En cada envío que remitía al Puerto perdía buena parte de su margen comercial pero no le quedaba otro remedio. Sus terrenos eran excelentes, el agua inmejorable, así como su producción, pero los navíos británicos empezaban a quedar algo lejos y sus amigos de Londres cada vez le llamaban menos.
Mientras eso ocurría, su joven pupilo se convirtió en su socio y empezó a adquirir viñedos en la Orotava con los que obtenía grandes beneficios que él ya no obtenía. Pero Bernardo nunca dejó a su viejo amigo Gilbert de lado. Siempre que pudo le compró sus vinos y pasaba muchos veranos junto a él en su casa de las Cañas.
Veinte años más tarde, el 12 de marzo de 1721, en una mañana fresca Gilbert revisaba los recientes brotes de sus ya viejas viñas de malvasía. Ese día no amaneció con mucha energía, pero poco a poco fue recuperando el ánimo. Eran las doce de la mañana cuando oyó el graznido de una bandada de gaviotas y giró su cabeza hacia el Teide.
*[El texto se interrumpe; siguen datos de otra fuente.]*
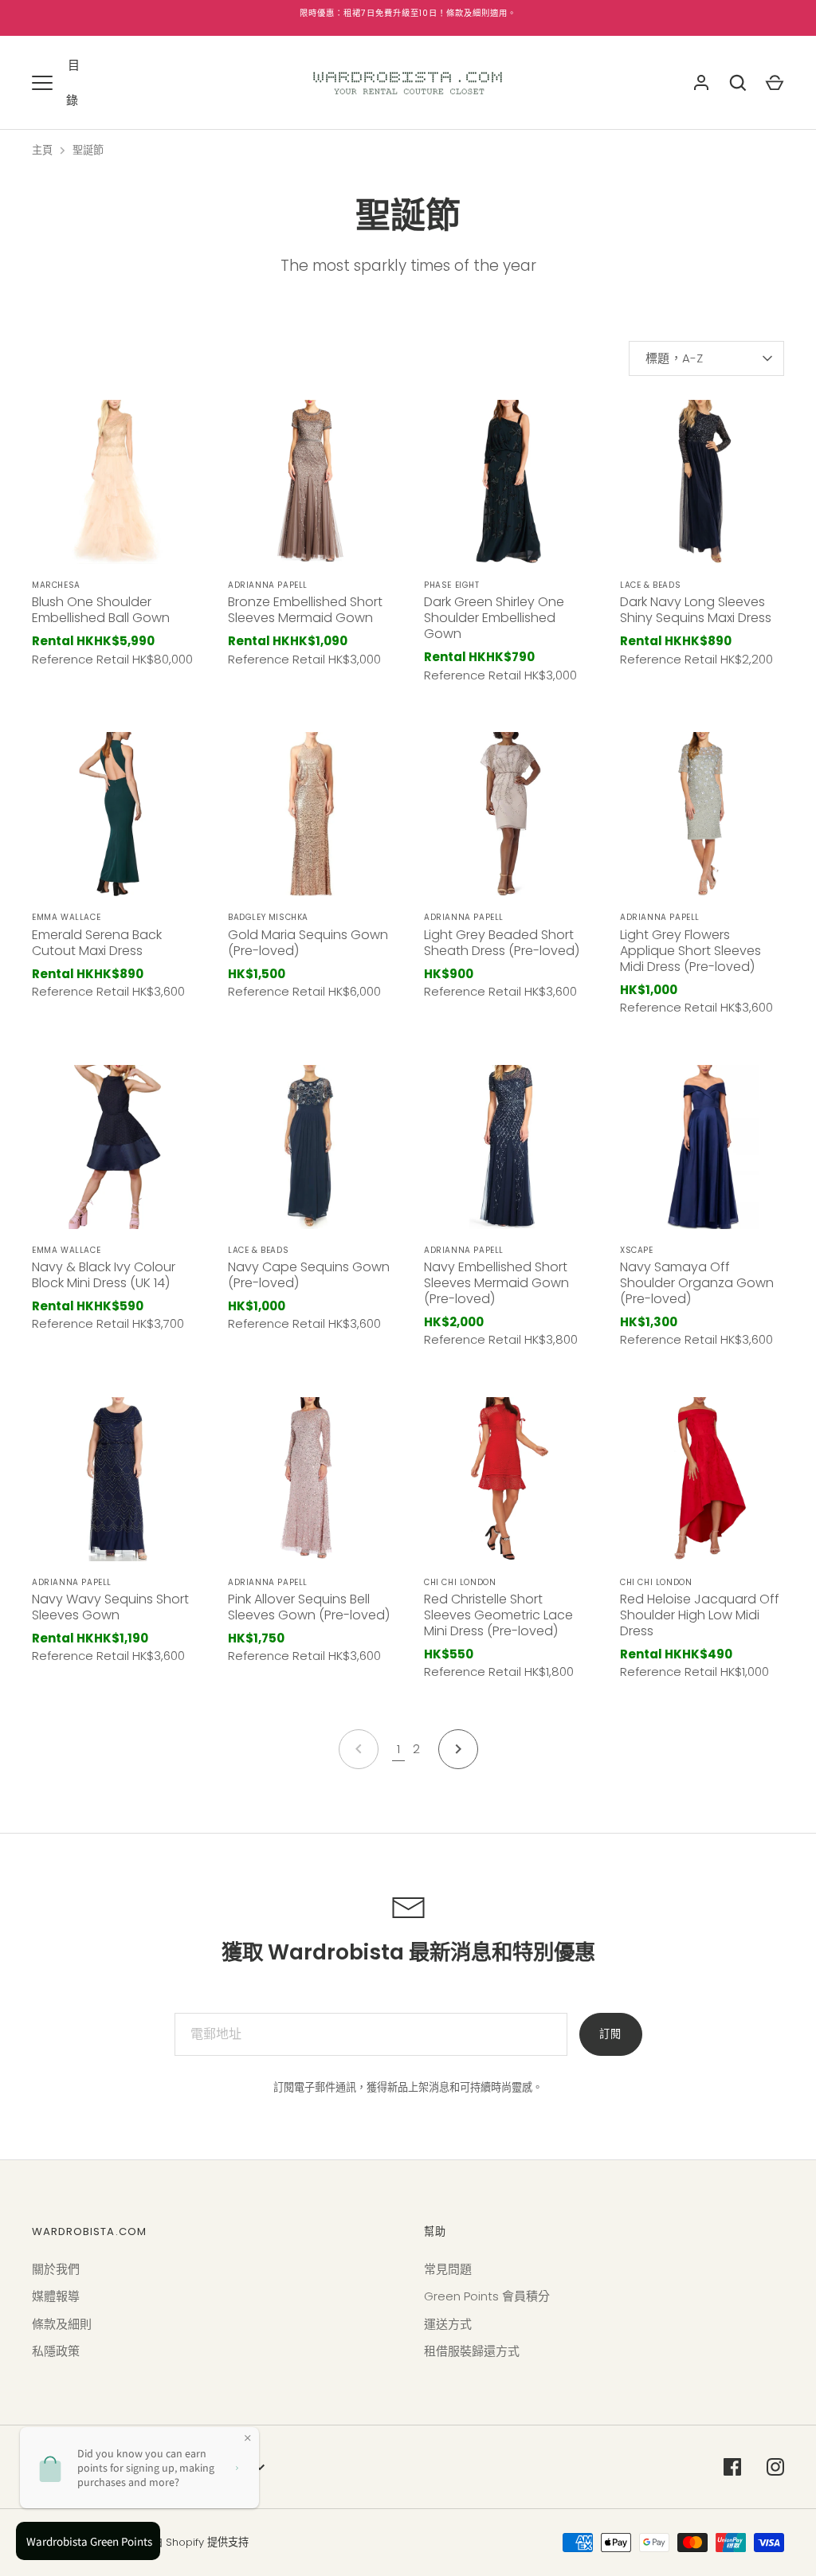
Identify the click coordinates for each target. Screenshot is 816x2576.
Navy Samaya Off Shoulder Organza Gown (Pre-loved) (697, 1283)
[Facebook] (732, 2466)
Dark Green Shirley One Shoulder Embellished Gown (494, 618)
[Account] (701, 82)
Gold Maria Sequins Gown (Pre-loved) (308, 943)
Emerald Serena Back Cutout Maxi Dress (97, 943)
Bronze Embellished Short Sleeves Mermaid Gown (305, 610)
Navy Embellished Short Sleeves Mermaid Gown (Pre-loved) (496, 1283)
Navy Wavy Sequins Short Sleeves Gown (110, 1607)
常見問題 (448, 2269)
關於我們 (56, 2269)
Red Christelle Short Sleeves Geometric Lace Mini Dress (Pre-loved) (498, 1615)
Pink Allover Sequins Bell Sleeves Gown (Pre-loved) (309, 1607)
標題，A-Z (674, 358)
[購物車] (774, 82)
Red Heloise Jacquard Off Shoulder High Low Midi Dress (699, 1615)
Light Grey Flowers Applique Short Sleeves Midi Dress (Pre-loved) (690, 951)
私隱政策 (56, 2351)
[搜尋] (737, 82)
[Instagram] (775, 2466)
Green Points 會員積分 (487, 2296)
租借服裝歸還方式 (472, 2351)
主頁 (42, 150)
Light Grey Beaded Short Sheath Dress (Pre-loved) (501, 943)
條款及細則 (62, 2324)
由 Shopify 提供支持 (200, 2542)
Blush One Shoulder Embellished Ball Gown (101, 610)
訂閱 (610, 2034)
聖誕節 (88, 150)
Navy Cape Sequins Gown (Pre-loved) (309, 1275)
Bajo la mole volcánica se cruzó en su visión el campanario de la Iglesia de San Francisco y algo más allá divisó el majestuoso drago. Luego miro más arriba, hacia los pinares e intuyó el enorme pino situado en medio de su finca y que los viejos del lugar decían era centenario y bajo el cual frecuentemente se sentaba a dormitar.
En ese instante sonrió placenteramente y tras un luminoso fogonazo su mente se ausentó de su cuerpo que se agarró instintivamente a la parra de Malvasía como si no quisiera despedirse del todo. Gilbert falleció aquel día dejando viuda y muchas, muchas deudas. En previsión, dejó sus viñedos y sus fincas a su mayor deudor y mejor amigo, Bernardo Valois Carew.
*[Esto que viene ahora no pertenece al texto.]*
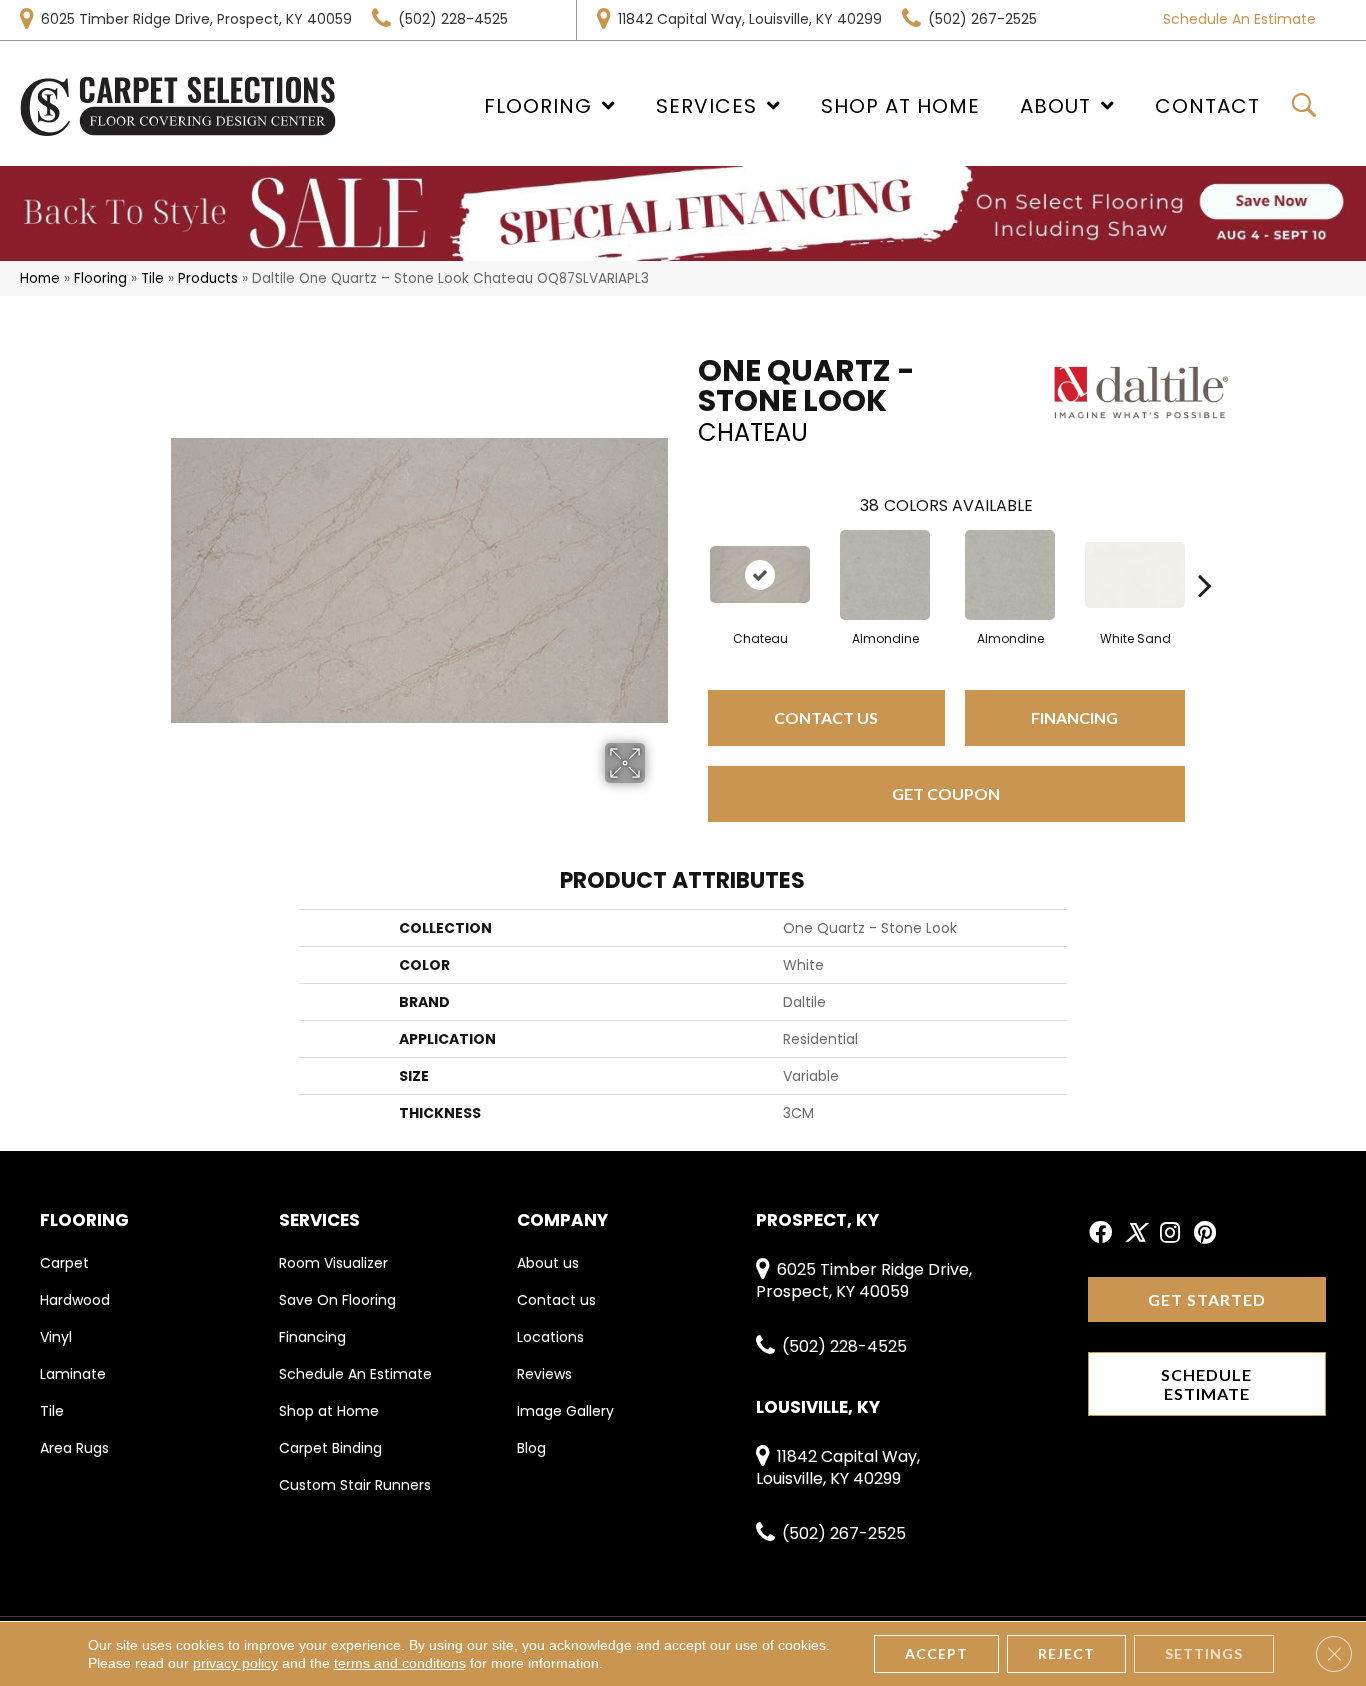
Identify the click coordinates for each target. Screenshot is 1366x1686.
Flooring (100, 278)
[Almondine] (885, 575)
A partir de entonces Bernardo se ocupó de sus bienes y cuidó de ella hasta su fallecimiento. Sus viñedos siguieron prosperando y enriqueciéndolo durante su vida y aquel famoso pino de los altos de Icod paso a ser conocido como “el pino de Valois” que aún hoy disfrutamos.
Bernardo, aunque arraigado en el Puerto de La Cruz, se mantuvo emocionalmente vinculado a sus viñas de Icod. Ahora ya no se ven viñas allí sino plataneras, pero yo, de vez en cuando, imagino a Gilbert paseando por allí cuidándolas y es que gracias a él y a muchos otros que le precedieron Icod le debe su nombre “de los vinos”.